## Exercise objective
Lay out every line of the items below as a numbered list, skipping any blank lines.

## Supplied material
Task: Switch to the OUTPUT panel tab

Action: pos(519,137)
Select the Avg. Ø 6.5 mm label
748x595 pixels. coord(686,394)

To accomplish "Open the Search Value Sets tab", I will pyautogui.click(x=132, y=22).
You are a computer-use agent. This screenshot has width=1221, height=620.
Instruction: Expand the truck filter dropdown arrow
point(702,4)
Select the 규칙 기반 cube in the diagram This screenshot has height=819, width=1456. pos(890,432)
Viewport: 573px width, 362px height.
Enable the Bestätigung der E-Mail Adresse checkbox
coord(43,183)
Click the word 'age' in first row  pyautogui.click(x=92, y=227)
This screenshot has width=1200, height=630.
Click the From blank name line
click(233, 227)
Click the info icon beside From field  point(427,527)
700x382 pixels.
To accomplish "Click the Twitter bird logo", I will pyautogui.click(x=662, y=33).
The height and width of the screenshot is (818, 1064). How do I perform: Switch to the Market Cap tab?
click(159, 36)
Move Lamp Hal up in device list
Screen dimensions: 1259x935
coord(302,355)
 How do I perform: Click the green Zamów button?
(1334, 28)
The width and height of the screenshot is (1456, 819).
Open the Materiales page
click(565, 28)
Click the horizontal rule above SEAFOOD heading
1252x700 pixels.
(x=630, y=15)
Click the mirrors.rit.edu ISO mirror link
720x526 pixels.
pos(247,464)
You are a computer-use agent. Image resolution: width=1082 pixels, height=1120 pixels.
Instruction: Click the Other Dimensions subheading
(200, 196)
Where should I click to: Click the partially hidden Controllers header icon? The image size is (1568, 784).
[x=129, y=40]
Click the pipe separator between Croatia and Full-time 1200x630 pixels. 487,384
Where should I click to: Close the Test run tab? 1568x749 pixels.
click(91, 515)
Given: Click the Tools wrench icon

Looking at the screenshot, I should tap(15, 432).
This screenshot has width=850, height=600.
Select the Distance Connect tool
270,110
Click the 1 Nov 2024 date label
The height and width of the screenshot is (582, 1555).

## Full solution
1. Task: Switch to the OUTPUT panel tab
2. Action: pos(519,137)
3. Select the Avg. Ø 6.5 mm label
4. 748x595 pixels. coord(686,394)
5. To accomplish "Open the Search Value Sets tab", I will pyautogui.click(x=132, y=22).
6. You are a computer-use agent. This screenshot has width=1221, height=620.
7. Instruction: Expand the truck filter dropdown arrow
8. point(702,4)
9. Select the 규칙 기반 cube in the diagram This screenshot has height=819, width=1456. pos(890,432)
10. Viewport: 573px width, 362px height.
11. Enable the Bestätigung der E-Mail Adresse checkbox
12. coord(43,183)
13. Click the word 'age' in first row  pyautogui.click(x=92, y=227)
14. This screenshot has width=1200, height=630.
15. Click the From blank name line
16. click(233, 227)
17. Click the info icon beside From field  point(427,527)
18. 700x382 pixels.
19. To accomplish "Click the Twitter bird logo", I will pyautogui.click(x=662, y=33).
20. The height and width of the screenshot is (818, 1064). How do I perform: Switch to the Market Cap tab?
21. click(159, 36)
22. Move Lamp Hal up in device list
23. Screen dimensions: 1259x935
24. coord(302,355)
25.  How do I perform: Click the green Zamów button?
26. (1334, 28)
27. The width and height of the screenshot is (1456, 819).
28. Open the Materiales page
29. click(565, 28)
30. Click the horizontal rule above SEAFOOD heading
31. 1252x700 pixels.
32. (x=630, y=15)
33. Click the mirrors.rit.edu ISO mirror link
34. 720x526 pixels.
35. pos(247,464)
36. You are a computer-use agent. Image resolution: width=1082 pixels, height=1120 pixels.
37. Instruction: Click the Other Dimensions subheading
38. (200, 196)
39. Where should I click to: Click the partially hidden Controllers header icon? The image size is (1568, 784).
40. [x=129, y=40]
41. Click the pipe separator between Croatia and Full-time 1200x630 pixels. 487,384
42. Where should I click to: Close the Test run tab? 1568x749 pixels.
43. click(91, 515)
44. Given: Click the Tools wrench icon
45. Looking at the screenshot, I should tap(15, 432).
46. This screenshot has width=850, height=600.
47. Select the Distance Connect tool
48. 270,110
49. Click the 1 Nov 2024 date label
50. The height and width of the screenshot is (582, 1555).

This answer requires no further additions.